## TASK GOAL
Where the line with "Given: See upgrade" appears below, start writing out lines exactly, and finish with the line with "Given: Select the bold Longitude label", which is included; write out nothing else.

## AVAILABLE DATA
══════
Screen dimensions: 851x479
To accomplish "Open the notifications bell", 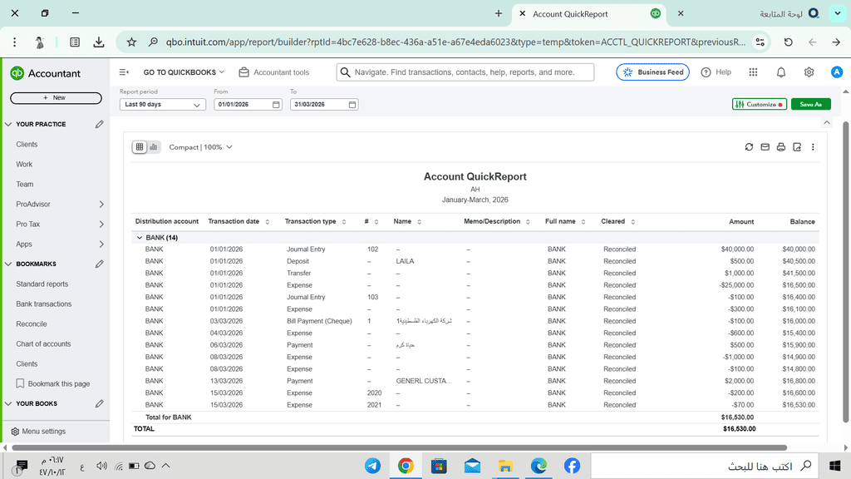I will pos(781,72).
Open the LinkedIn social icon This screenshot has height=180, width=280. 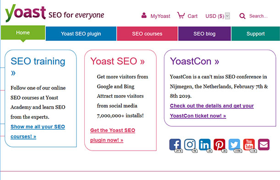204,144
══════
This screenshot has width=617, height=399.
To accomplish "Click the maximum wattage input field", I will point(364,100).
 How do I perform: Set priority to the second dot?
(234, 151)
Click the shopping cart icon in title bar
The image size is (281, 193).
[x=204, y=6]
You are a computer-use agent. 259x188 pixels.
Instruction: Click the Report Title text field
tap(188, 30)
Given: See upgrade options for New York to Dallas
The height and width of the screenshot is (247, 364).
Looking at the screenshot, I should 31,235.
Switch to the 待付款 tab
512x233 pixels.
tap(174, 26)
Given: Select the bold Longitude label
══════
## ANSWER BOX
Given: See upgrade options for New York to Dallas
The height and width of the screenshot is (247, 364).
Looking at the screenshot, I should 31,235.
Switch to the 待付款 tab
512x233 pixels.
tap(174, 26)
Given: Select the bold Longitude label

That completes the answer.